▶ Extract to read:
====
Tiffany
Davis
Dr.
Sonia Apgar Begert
English
102
30th
November, 2014
Outline
I.
Introduction to my topic, why it is
important, and my thesis.
a. Easter
Island, also known as Rapa Nui has long been a topic of study.
a.
It is located about 3,200 km West of
Chile (Foot, 12). In other words it is very isolated.
b.
It is approximately 64 square miles
(Foot, 12).
b. Studying
Easter Island is important because it is a small scale example of a society
collapsing due to the degradation of their environment, and those problems can
be related to the issues we are having with our environment today.
c. Thesis:
Easter Island collapsed before the European’s arrival due to deforestation and
overall degradation of the island’s environment which is attributed to overuse.
II.
Background: In order to support my
argument I must first establish my sources as reliable by giving their
background, as well as show my opposing sources backgrounds as not to be
biased. I will also briefly state their positions.
====
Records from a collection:
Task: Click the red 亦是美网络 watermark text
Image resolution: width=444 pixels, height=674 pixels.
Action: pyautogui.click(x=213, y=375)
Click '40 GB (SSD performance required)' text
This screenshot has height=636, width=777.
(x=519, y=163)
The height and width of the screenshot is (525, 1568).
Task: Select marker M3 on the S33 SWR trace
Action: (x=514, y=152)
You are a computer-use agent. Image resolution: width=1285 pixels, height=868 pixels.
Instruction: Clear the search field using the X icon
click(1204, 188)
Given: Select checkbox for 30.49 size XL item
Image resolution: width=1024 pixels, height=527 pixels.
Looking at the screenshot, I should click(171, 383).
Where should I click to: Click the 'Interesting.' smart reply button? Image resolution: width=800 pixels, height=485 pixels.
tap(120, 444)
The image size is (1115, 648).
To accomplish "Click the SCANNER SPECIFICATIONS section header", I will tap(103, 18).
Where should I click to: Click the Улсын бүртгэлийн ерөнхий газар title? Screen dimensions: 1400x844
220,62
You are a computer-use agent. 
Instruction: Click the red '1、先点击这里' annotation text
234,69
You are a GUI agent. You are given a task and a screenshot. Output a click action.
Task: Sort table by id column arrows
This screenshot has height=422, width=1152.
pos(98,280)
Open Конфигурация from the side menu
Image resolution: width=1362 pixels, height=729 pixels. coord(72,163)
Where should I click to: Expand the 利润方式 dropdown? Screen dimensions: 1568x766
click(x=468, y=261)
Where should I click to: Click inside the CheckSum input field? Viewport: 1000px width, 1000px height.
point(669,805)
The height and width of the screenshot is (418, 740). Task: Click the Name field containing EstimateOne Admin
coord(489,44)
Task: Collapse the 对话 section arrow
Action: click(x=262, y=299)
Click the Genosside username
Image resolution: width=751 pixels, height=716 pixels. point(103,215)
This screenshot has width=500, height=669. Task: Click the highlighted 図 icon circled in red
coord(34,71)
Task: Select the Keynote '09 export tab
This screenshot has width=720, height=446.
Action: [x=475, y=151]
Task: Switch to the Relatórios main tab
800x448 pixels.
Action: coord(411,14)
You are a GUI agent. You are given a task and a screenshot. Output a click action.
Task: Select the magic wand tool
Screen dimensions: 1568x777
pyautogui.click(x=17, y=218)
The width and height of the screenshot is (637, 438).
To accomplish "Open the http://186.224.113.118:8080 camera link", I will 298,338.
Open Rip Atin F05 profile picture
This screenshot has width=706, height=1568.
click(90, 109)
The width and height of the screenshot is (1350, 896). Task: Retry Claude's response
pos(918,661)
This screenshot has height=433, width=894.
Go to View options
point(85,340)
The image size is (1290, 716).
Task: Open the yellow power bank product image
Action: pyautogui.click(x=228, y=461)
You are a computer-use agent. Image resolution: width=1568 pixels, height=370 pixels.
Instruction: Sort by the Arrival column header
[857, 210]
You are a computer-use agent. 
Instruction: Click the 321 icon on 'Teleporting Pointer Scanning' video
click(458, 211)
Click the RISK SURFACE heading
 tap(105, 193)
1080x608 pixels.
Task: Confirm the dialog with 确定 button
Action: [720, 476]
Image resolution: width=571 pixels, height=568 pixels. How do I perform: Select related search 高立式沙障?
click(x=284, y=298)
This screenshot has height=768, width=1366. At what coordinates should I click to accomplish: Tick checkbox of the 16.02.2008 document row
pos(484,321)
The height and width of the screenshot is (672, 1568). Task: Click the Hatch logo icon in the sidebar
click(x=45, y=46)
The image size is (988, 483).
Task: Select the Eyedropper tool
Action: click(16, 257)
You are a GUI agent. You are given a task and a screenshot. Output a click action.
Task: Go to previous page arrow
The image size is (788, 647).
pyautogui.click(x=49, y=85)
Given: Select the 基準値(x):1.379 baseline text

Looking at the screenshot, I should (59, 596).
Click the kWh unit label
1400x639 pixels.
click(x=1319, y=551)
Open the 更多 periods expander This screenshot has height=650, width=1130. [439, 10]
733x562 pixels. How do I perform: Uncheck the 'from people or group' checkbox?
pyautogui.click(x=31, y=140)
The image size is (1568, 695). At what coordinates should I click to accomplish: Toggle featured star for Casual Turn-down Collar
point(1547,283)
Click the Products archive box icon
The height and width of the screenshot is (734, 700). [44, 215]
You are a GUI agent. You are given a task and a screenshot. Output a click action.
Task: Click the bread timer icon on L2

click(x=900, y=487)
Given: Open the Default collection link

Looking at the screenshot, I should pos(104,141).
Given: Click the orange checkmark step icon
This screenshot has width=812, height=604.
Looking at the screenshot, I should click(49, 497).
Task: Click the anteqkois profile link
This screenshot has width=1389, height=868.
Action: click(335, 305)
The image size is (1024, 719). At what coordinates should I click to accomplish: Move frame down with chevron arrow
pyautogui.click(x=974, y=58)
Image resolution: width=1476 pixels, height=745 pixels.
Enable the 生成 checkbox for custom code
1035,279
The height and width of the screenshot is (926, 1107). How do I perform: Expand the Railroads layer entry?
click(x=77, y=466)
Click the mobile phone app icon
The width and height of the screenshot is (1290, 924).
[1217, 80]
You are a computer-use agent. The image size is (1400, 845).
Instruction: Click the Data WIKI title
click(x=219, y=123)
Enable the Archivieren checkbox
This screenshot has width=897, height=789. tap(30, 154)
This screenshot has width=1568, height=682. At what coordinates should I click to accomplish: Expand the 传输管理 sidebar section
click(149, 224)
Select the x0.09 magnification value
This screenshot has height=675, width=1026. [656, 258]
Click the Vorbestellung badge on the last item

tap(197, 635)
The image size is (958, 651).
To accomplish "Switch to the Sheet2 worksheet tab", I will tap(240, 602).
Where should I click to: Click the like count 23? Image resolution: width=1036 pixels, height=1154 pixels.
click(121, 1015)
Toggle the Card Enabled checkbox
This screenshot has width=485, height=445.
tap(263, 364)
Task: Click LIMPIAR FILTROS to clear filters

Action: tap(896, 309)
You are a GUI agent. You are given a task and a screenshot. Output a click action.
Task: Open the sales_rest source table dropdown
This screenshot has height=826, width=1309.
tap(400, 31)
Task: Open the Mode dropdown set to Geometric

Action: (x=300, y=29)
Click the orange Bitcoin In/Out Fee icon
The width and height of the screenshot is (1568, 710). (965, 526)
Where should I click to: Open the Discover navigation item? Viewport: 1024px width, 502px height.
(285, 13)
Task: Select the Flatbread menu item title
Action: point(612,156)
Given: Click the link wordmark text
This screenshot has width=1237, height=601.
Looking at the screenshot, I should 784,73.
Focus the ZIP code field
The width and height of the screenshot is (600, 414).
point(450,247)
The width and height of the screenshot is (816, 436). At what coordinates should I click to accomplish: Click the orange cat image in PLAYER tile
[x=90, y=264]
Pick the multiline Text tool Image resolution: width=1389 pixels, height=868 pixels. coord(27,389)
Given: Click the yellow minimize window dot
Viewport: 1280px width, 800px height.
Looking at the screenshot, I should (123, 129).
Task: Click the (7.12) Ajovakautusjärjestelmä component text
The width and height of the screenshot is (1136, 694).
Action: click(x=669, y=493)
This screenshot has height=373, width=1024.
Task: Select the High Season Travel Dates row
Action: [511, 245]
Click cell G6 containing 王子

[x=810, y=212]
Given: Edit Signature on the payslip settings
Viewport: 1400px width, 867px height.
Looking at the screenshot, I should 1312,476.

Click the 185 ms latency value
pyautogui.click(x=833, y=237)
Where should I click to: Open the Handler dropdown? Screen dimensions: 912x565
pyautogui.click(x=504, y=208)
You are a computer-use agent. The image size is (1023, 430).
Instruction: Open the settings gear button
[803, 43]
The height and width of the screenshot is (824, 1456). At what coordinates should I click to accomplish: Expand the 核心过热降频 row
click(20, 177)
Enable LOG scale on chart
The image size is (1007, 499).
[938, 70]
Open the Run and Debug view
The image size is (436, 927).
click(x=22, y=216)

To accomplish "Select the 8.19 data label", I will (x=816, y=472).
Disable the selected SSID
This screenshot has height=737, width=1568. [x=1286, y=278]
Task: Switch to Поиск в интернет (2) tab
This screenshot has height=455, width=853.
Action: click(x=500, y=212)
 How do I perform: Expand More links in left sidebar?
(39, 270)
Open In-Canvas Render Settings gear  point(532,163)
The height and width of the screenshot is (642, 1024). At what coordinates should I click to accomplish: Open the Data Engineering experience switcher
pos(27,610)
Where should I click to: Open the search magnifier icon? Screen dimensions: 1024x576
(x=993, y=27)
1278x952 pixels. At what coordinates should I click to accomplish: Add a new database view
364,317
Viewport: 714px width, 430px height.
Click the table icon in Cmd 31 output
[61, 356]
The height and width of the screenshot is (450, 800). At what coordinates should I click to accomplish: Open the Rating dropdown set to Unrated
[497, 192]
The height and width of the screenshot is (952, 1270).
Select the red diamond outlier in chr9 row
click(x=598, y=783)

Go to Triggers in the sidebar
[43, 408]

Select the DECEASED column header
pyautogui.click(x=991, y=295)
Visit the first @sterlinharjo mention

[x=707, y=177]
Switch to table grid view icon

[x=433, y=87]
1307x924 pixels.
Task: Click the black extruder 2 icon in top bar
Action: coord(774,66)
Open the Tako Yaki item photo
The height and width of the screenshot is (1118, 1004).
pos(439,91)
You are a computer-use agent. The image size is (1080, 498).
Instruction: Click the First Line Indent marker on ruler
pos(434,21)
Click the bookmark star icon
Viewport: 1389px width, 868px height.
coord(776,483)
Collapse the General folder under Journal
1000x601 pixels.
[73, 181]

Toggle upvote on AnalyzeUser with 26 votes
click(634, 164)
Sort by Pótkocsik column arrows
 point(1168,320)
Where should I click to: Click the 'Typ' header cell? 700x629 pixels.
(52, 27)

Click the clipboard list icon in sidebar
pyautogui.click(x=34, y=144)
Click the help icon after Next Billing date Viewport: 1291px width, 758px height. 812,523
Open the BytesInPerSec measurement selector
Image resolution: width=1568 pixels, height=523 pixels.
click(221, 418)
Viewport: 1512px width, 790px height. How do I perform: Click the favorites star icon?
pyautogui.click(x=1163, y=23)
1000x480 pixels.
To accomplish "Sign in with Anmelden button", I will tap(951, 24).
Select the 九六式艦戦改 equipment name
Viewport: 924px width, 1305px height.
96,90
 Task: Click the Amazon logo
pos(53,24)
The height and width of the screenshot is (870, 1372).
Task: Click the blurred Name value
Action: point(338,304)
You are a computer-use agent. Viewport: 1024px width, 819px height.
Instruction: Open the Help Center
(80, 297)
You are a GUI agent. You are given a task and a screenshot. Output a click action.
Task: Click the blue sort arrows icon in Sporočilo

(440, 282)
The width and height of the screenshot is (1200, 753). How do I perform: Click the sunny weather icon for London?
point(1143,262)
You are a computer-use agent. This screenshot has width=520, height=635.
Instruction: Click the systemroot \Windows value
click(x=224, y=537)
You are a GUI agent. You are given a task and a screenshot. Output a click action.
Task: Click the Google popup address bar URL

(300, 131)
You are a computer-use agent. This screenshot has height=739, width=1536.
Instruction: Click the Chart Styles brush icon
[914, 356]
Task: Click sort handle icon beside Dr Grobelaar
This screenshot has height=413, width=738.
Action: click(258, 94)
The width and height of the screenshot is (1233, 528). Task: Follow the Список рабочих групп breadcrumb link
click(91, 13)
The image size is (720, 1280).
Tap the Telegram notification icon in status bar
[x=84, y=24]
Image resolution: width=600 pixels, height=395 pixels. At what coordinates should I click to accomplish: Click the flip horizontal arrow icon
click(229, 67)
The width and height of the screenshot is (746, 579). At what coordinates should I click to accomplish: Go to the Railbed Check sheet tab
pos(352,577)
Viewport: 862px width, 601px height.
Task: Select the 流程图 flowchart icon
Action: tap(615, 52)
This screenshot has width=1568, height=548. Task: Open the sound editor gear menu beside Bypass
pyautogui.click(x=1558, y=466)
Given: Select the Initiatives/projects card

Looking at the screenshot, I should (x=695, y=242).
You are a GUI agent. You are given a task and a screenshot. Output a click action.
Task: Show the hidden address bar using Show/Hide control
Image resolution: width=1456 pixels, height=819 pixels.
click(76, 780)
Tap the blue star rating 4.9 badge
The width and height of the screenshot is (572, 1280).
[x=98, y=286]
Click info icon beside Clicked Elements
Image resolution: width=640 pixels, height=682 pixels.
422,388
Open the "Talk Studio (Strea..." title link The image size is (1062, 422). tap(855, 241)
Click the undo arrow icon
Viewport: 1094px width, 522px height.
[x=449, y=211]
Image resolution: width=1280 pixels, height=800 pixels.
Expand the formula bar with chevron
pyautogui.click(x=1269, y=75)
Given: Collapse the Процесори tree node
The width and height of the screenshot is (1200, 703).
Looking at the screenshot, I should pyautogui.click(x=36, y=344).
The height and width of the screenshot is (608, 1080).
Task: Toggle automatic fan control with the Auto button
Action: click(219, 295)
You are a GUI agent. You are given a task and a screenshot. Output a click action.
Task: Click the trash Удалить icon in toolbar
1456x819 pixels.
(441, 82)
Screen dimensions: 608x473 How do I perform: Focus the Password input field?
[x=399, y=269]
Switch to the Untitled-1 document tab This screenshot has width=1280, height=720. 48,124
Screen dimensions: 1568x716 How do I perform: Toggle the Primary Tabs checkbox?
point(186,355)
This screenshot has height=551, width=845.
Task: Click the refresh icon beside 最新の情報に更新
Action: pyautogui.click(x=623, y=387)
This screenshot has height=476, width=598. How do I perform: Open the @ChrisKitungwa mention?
====
▶ Objective A: Copy everything in the Easter Island outline from "It is located" down to "our environment today.".
▶ Objective B: Translate the sentence "In other words it is very isolated." from the Easter Island outline into Spanish.
▶ Objective C: Pick up the Easter Island outline from where it stops and continue it.

▶ Response A:
It is located about 3,200 km West of
Chile (Foot, 12). In other words it is very isolated.
b.
It is approximately 64 square miles
(Foot, 12).
b. Studying
Easter Island is important because it is a small scale example of a society
collapsing due to the degradation of their environment, and those problems can
be related to the issues we are having with our environment today.

▶ Response B: En otras palabras, está muy aislada.

▶ Response C:
a. My
primary supportive sources are Jared Diamond, John Flenley, Kevin Butler, and
Paul Bahn.
a.
Jared Diamond is from the University of
California and is a world renowned geographer.
b.
John Flenley and Kevin Butler are from
Massey University.
c.
Paul Bahn has a Ph.D. from the
University of Cambridge.
b. My
primary opposing sources are Terry Hunt, Carl Lipo, and Paul Rainbird.
a.
Terry Hunt is from the University of
Hawai’i.
b.
Carl Lipo is from California State
University
c.
Paul Rainbird is from the University of
Whales.
c. My
primary sources support my thesis statement that deforestation was due to the
Islander’s overuse of the trees, and that their society collapsed before the
Europeans arrived in the late 1700’s.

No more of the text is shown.